In this type of math class, we have three basic threads interacting.  First, we have definitions: I write down symbols, I tell you what they mean, I tell you why they mean this, and I give you some simple examples.  Second, we have techniques: I tell you how and why in this class of situations, we use these symbols, and in that class of situations, we use those symbols.  Third, we have problems: I give you a problem, you figure out which class of situations it falls in, and then you use the symbols and their meaning to tell me something about the problem.

Let me give you an example.

The definition. A binomial coefficient is this symbol: for any two positive integers \(n\) and \(k\) with \(n > k\),
\[ C(n,k) = \frac{n!}{k!(n-k)!}.\]
Here \(n! = n(n-1)(n-2)\cdots 3\cdot 2\cdot 1\), the product of all the numbers from \(1\) to \(n\).  In fact, we can write down
\[C(n,k) = \frac{n(n-1)(n-2)\cdots(n-k+1)}{k(k-1)(k-2)\cdots 3\cdot 2\cdot 1}.\]
That is, we take \(k\) slots, start with \(n\) and continue on down, multiplying as we go, then divide that product by \(k!\).

What it means.  A binomial coefficient tells you how many unordered combinations of \(k\) things you can draw from \(n\) things.  That is, it is the number of \(k\)-element subsets in an \(n\)-element set. This is because the number of ways of picking \(k\) things in order is counted by \(\frac{n!}{k!}\) and the number of ways of ordering those \(k\) things is \(k!\), so to see how many ways there are of picking \(k\) things without regard to order, we divide the number of total ways of picking \(k\) things in order by the number of ways of picking the same \(k\) things in different orders.

Example.  To see this in action, check out
\[ C(5,3) = \frac{5\cdot 4\cdot 3}{3\cdot 2\cdot 1} = 10.\]

The general class of situations.  You use a binomial coefficient any time you want to count the number of ways of choosing \(k\) things from \(n\) things without regard to order.

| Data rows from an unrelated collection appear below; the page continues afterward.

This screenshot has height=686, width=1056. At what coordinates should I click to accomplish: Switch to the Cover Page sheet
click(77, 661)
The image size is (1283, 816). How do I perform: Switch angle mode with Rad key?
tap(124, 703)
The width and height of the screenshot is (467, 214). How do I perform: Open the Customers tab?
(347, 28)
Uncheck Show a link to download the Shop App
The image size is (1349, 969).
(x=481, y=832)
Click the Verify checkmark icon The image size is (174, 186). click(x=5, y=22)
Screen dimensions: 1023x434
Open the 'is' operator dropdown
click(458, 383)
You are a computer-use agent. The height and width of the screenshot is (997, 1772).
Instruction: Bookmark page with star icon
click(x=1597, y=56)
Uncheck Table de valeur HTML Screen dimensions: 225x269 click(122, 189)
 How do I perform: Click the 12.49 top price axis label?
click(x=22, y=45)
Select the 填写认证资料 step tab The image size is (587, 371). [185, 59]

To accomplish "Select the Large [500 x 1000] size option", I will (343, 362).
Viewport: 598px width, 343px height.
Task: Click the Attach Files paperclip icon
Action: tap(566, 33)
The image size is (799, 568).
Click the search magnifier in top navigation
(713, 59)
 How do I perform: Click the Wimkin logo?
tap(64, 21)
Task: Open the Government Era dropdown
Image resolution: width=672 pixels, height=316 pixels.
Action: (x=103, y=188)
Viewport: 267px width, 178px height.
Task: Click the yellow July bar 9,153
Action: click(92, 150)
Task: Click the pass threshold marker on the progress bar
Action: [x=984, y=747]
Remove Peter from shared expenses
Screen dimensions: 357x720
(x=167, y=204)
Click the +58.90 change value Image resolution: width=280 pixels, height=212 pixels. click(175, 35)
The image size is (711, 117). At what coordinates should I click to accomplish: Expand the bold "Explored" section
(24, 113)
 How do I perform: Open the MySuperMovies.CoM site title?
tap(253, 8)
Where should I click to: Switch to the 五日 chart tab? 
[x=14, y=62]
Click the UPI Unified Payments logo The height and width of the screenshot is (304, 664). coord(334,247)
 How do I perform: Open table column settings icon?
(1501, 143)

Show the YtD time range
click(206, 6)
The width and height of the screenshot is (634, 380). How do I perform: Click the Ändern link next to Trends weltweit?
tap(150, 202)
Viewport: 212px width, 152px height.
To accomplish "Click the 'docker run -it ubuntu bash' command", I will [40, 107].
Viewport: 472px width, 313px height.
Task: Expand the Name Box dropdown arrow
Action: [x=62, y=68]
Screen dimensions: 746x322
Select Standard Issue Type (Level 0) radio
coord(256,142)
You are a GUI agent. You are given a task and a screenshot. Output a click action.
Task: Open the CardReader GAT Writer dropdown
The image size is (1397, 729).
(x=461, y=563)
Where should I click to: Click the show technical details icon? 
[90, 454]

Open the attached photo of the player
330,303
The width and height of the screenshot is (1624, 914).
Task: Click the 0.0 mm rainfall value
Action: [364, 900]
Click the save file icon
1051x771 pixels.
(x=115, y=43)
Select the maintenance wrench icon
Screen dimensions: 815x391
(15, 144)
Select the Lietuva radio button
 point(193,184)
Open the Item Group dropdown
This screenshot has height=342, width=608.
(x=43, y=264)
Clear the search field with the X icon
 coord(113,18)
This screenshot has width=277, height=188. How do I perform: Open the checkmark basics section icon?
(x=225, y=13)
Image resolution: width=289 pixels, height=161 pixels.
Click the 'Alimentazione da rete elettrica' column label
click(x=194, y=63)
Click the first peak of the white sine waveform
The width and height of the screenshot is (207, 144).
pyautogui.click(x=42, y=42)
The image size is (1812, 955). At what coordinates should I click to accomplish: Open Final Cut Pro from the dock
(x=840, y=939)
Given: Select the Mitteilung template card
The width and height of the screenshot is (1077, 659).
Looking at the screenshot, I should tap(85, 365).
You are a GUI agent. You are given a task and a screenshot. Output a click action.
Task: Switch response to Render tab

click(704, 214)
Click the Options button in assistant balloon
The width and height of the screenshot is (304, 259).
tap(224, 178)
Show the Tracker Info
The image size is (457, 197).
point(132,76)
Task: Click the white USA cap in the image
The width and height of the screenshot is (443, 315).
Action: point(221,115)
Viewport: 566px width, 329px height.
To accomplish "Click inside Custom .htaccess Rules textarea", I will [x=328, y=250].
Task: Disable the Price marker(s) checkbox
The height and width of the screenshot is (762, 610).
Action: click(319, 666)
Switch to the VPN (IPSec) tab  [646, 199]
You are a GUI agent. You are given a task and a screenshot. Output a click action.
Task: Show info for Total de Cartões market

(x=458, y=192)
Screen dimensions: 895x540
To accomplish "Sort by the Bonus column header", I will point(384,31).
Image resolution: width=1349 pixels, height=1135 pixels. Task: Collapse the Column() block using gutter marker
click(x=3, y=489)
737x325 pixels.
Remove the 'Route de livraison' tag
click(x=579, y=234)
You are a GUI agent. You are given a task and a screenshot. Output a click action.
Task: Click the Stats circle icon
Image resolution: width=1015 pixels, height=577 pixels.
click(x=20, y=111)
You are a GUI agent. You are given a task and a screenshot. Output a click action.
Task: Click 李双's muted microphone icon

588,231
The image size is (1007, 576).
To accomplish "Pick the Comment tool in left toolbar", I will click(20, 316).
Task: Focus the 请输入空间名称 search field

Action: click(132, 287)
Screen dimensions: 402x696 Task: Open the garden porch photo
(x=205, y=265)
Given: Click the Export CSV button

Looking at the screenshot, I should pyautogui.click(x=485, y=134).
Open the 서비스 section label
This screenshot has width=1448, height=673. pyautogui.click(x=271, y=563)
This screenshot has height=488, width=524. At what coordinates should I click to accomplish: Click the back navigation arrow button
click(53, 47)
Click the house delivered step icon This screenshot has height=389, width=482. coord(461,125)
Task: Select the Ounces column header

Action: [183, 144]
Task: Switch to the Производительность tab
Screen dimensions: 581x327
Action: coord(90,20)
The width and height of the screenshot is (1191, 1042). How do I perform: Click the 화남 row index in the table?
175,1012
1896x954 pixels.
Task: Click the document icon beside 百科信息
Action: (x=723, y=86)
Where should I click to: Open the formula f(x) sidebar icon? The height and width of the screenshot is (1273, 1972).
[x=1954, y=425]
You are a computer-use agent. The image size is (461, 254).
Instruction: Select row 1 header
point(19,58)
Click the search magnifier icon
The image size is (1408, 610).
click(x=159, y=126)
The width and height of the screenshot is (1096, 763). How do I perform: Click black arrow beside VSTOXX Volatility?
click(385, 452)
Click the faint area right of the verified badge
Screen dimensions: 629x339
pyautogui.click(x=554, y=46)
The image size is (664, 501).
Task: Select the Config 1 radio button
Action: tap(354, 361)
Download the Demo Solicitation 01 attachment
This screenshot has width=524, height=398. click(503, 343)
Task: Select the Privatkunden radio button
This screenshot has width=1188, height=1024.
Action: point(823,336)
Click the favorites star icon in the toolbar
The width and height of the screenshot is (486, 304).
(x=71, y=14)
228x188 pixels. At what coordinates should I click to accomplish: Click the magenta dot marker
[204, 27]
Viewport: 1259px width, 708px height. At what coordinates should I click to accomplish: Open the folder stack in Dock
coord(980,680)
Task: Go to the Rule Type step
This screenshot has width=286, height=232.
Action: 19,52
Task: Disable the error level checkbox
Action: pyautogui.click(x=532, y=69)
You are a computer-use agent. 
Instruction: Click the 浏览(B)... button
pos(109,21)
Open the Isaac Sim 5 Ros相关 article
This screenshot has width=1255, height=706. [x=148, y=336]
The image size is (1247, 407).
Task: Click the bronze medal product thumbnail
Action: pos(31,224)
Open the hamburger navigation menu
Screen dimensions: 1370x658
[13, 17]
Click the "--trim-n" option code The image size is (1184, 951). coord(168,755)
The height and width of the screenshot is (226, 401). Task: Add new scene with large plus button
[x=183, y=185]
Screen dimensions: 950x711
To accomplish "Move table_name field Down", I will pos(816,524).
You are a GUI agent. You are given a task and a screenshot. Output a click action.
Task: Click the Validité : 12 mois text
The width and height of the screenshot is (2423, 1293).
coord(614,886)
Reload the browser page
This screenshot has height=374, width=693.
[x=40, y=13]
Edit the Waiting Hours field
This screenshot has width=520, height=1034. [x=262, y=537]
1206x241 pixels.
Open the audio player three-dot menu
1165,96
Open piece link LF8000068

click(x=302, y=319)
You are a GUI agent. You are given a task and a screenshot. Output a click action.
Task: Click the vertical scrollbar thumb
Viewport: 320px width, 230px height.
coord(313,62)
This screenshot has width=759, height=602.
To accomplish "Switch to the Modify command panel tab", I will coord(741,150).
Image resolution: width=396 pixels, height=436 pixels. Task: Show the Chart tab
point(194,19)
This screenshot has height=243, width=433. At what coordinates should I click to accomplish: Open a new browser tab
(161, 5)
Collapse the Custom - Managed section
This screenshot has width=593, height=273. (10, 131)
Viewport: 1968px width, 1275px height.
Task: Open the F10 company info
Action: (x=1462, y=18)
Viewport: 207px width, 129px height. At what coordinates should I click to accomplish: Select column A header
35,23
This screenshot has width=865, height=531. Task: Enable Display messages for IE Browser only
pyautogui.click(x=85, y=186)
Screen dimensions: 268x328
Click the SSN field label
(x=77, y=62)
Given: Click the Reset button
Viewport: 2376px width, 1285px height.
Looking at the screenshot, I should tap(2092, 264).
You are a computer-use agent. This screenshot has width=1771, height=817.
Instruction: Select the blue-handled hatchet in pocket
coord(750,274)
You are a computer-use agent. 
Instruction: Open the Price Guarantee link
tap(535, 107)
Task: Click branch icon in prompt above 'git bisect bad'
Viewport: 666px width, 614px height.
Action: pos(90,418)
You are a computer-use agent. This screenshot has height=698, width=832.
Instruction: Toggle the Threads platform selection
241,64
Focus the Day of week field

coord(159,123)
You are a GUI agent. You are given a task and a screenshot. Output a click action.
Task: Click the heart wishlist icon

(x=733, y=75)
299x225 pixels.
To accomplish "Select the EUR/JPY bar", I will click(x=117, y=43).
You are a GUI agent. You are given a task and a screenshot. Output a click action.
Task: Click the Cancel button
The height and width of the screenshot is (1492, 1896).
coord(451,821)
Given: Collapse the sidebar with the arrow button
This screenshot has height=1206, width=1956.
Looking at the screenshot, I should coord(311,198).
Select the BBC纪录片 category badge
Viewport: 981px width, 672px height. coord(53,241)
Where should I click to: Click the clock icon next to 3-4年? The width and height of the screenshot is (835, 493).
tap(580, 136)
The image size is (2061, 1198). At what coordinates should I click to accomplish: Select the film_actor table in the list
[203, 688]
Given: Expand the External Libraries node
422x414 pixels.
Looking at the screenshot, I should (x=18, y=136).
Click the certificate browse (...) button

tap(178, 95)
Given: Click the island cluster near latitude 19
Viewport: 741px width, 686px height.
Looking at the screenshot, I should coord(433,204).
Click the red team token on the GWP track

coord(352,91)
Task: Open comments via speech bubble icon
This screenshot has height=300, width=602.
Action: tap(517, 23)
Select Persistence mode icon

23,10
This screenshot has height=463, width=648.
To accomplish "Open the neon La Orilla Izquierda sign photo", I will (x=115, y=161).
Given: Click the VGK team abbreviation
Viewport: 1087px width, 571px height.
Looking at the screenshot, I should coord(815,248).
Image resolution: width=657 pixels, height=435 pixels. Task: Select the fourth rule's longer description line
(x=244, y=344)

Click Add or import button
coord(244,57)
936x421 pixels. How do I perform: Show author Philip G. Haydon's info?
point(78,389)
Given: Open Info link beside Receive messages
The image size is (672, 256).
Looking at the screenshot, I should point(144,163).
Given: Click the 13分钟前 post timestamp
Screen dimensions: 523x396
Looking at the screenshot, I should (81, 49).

A particular example.  Say you have five different sandwiches and you grab three of them.  How many different outcomes does this experiment have?  Well, since you're just grabbing them, you're obviously not making a point of checking what order you're taking them.  So you're just choosing \(3\) things from \(5\) things without regard to order.  How many ways are there of doing this?  \(C(5,3) = 10.\)

Where could the process of understanding break down?  You might have just skimmed this because you've already decided you won't ever understand math.  If that's the case, I'd encourage you to go back and read it again.  It's not as bad as you think it is.

Perhaps your eyes glossed over at the symbol \(C(n,k)\).  If that's the case, remember: I told you what the symbol means.  I don't expect you to remember it right away, because it's unfamiliar and new -- but remember that its definition is right there!  Any time you need to remember it, you can just go back and double-check what it means.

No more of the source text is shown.